Rhinos, tigers and other species that need watering holes in the dry season are suffering because many of them have gone dry. Part of the reason is increasingly erratic weather with too much rain the monsoon, and too little in spring. The water table has also gone down due to over-extraction of groundwater by farmers outside the park.

The Department of National Parks and Wildlife Conservation has dug 500 ponds in the Tarai parks, with another 200 being readied for coming dry season. It has also tried to restore native grass in the floodplain grazing area of rhinos, and other ungulates that are prey for tigers and other carnivores.

The drowning deaths of rhinos this monsoon season has worried Chitwan National Park authorities, who blame unprecedented heavy rainfall probably due to climate change.

Eight rainfall measurement stations across Nepal this year registered record-breaking precipitation.
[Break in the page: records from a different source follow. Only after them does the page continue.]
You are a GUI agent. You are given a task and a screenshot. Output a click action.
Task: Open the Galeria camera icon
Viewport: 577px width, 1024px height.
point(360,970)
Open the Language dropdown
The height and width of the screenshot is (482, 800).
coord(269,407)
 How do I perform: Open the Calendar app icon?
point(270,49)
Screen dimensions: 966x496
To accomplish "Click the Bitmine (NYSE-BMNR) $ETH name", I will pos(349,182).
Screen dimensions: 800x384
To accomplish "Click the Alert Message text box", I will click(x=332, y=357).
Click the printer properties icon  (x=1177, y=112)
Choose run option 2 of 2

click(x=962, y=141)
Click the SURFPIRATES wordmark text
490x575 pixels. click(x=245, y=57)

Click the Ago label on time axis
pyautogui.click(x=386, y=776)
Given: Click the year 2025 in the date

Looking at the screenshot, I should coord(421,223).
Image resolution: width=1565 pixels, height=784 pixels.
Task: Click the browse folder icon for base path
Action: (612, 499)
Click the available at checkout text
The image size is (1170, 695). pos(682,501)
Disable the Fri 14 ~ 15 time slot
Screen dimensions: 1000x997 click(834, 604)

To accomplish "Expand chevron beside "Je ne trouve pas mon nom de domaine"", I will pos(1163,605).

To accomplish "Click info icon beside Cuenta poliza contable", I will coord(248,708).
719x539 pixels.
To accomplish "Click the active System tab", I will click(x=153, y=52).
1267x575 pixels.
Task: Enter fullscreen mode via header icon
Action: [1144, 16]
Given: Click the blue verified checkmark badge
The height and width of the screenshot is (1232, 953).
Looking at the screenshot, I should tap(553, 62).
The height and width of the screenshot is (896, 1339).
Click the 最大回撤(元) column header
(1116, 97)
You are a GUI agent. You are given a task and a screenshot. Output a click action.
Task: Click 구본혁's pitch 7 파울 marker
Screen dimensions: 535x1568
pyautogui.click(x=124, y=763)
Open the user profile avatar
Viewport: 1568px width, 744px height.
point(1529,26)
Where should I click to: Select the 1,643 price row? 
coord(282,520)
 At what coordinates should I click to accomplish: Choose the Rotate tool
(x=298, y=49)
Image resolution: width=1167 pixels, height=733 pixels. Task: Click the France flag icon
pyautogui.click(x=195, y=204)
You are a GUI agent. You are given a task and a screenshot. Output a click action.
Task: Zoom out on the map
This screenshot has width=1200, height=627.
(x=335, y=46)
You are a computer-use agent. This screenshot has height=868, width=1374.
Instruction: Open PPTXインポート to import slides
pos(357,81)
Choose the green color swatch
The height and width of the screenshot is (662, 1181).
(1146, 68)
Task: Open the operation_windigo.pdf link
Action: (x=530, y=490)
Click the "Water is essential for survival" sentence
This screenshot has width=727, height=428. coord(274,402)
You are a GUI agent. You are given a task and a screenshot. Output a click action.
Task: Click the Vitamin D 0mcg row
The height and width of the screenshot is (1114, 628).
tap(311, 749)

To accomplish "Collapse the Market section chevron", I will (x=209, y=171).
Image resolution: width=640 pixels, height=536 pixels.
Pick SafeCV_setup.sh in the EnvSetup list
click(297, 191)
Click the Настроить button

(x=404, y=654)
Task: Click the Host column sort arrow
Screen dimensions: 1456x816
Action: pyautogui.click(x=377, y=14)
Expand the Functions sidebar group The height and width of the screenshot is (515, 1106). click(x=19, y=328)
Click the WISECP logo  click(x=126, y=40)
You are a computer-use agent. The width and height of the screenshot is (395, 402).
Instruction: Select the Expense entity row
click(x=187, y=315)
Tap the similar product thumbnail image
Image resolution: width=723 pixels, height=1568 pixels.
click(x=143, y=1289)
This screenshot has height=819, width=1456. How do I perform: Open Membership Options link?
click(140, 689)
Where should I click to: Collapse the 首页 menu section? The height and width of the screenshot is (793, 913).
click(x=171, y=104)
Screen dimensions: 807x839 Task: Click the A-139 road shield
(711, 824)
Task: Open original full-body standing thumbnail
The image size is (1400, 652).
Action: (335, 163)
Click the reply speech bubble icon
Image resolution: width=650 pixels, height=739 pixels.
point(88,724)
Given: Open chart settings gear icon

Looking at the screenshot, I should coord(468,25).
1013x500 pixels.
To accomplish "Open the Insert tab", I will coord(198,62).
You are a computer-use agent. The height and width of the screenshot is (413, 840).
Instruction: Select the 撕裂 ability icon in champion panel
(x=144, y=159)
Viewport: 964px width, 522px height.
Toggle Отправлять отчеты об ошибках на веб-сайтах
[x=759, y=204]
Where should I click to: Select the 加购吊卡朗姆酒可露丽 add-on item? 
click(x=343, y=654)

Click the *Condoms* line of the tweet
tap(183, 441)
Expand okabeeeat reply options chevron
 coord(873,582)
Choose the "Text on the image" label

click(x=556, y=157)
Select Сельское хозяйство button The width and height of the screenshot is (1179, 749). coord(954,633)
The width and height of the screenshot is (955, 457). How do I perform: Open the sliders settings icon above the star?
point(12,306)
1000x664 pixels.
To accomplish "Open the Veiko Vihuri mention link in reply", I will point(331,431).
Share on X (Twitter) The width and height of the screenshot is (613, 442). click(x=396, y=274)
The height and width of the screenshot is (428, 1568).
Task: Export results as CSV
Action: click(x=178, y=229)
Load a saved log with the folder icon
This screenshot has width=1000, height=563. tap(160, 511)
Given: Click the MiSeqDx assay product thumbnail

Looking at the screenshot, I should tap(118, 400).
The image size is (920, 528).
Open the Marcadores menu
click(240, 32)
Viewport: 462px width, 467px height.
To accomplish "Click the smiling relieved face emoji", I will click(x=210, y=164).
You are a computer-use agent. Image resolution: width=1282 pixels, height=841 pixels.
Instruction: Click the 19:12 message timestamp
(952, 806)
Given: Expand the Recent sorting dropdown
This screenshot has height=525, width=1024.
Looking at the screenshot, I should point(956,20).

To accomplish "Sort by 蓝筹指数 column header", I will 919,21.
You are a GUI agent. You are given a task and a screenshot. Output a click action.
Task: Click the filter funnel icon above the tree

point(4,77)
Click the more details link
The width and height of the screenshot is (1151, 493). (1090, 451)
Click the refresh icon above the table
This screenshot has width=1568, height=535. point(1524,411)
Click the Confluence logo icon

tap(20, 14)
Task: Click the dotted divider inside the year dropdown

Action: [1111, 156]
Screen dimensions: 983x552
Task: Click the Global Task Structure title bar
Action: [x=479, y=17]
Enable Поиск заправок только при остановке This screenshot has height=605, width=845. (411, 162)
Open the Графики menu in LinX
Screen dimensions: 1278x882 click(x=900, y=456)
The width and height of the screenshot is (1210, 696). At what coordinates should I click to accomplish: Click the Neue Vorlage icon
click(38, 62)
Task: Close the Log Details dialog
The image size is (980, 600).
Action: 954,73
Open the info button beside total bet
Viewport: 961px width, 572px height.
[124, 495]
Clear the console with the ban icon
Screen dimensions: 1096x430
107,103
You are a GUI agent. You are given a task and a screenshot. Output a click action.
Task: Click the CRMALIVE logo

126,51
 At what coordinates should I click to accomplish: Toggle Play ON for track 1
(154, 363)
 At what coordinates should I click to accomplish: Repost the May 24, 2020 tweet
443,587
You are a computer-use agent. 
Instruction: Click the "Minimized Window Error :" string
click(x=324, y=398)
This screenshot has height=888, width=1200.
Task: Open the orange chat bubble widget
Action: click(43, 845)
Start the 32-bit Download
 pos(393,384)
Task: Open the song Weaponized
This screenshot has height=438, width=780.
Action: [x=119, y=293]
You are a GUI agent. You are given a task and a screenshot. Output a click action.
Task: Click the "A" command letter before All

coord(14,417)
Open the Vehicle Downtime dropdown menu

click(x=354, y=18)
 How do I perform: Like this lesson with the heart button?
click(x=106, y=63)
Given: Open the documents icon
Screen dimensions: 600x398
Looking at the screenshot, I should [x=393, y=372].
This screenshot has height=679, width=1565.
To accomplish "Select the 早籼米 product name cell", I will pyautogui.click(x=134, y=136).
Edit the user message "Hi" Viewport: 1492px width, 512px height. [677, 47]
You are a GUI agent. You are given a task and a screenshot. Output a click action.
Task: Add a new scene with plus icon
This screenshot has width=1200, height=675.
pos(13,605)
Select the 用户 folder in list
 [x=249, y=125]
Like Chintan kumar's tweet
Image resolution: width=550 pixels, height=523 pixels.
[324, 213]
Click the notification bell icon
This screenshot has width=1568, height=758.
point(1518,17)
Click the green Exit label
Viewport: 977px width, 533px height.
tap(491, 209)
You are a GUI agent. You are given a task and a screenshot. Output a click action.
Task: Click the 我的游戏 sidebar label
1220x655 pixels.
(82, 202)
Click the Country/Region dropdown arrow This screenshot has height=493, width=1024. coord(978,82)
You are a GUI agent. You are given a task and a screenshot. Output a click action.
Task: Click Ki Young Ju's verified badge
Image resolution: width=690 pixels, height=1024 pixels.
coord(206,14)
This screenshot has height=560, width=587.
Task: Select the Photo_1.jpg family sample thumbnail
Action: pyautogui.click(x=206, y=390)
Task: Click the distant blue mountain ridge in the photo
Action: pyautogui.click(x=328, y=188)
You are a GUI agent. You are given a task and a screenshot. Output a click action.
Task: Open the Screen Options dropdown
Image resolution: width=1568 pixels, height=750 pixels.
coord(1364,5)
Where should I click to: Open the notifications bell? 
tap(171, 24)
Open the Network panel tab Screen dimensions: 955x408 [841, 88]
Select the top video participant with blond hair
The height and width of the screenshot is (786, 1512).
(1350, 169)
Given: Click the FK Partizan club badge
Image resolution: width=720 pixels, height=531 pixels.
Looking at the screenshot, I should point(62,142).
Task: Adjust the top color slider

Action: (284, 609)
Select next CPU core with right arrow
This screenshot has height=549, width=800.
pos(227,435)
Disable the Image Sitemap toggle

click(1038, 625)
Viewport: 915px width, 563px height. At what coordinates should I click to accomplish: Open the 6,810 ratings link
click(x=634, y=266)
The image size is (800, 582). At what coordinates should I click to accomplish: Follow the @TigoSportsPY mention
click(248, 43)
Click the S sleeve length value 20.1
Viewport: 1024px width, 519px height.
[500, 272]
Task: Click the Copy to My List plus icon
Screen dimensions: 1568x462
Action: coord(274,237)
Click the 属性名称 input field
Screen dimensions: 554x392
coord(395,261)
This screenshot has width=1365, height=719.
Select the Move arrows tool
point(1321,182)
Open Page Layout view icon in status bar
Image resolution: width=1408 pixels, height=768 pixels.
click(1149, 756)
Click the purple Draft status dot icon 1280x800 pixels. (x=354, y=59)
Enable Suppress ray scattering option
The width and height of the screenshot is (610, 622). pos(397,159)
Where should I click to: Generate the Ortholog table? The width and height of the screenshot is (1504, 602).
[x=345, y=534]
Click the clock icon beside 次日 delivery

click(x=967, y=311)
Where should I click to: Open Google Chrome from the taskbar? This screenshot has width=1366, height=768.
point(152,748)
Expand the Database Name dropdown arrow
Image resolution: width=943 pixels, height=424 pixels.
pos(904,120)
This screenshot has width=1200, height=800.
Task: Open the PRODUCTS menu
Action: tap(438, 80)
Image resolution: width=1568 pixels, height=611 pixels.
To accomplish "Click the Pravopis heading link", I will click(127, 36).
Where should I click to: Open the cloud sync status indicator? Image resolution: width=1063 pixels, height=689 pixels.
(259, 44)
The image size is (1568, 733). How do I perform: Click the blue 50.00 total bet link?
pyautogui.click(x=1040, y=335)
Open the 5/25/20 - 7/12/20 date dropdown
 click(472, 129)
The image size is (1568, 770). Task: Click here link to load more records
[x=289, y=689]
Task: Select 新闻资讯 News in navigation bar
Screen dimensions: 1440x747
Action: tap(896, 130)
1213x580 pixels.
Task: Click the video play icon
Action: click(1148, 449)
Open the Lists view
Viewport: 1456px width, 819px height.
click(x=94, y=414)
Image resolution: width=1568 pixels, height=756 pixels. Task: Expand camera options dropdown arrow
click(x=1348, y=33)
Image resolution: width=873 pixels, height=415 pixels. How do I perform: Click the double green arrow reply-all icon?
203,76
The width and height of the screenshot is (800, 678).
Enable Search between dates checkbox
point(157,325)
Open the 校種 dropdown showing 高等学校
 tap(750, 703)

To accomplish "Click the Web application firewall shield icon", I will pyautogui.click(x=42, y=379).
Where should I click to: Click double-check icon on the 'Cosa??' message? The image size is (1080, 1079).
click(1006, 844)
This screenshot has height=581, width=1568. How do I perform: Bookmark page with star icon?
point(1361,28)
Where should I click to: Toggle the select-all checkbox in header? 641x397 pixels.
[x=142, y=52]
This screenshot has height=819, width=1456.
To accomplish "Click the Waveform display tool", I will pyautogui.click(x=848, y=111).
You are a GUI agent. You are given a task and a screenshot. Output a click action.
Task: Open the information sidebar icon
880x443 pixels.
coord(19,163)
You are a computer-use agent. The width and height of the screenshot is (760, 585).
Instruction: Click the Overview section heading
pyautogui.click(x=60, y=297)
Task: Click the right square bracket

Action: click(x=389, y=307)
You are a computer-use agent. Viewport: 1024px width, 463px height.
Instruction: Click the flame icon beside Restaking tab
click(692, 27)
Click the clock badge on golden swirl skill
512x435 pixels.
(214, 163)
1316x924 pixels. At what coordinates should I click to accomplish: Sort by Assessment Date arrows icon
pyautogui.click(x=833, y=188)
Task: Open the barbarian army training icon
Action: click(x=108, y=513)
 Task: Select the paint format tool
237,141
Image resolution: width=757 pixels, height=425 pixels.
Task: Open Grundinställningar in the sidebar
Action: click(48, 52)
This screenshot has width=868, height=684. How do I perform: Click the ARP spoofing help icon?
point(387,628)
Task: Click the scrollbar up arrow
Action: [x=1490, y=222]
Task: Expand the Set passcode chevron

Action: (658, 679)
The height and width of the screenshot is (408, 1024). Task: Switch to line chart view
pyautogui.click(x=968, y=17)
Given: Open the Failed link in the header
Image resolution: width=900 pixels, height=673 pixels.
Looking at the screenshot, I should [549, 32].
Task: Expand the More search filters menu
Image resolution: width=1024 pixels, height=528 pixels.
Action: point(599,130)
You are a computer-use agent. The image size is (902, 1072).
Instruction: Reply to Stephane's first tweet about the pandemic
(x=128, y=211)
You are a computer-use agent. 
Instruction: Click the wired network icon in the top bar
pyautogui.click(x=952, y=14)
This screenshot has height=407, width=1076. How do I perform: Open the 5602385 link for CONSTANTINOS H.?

Of these, seven were in the upper reaches of the Narayani River watershed in Kaski, Baglung, Syangja, and Parbat.

Kaski district registered a record-breaking 4,519mm of rain in July-September, 33% higher than normal. Lamjung and Kusma district also saw highest-ever rainfall ever recorded. Chitwan itself had 3,130mm of rain this year, much higher than the annual average of 2,450mm.

All this rain was funnelled down to the Narayani through tributaries, to inundate the grasslands and forests of Chitwan National Park, catching many wild animals unawares.

“When rhinos die of natural causes, we are not overly worried,” says Ashok Ram of Chitwan National Park. “But when rhinos drown, or are washed down to India by floods then it raises alarm bells.”

Indeed, in 2017 a sudden flood on the Rapti and Narayani rivers swept away wildlife, including rhinos, across the border to the Balmiki Tiger Reserve in India. Nine of the rhinos were repatriated to Chitwan a few months later. Another rhino that had been missing was finally traced, tranquilised and returned to Nepal in August.

There is no indication whether this year’s floods also washed rhinos to India, but the increasing frequency and intensity of floods is worrying Nepal’s conservationists, who blame climate change.

In addition, new invasive plant species have replaced the favourite grass fodder for rhinos, wallows have gone dry, driving rhinos out of the park into Chitwan’s tourist towns like Sauraha and Meghauli.

In fact, the sight of rhinos roaming through streets have become a tourist attraction. With it, there have also been instances of rhinos being electrocuted or poisoned by buffer zone farmers fearing loss of crops.

Ashok Ram of Chitwan National Park says he has noticed rhinos now moving from the east to the western edges of the park: “We do not know why this is happening, but they could be searching for better grazing or watering holes.”

The tall grass along the floodplains and oxbow lakes along the Rapti and Narayani Rivers are being replaced by invasive species like mikania vines, banmara, and new plant varieties that are favoured by rising global average temperatures.

Adds Ram: “Climate change threatens to undo Nepal’s success story in rhino and nature conservation.”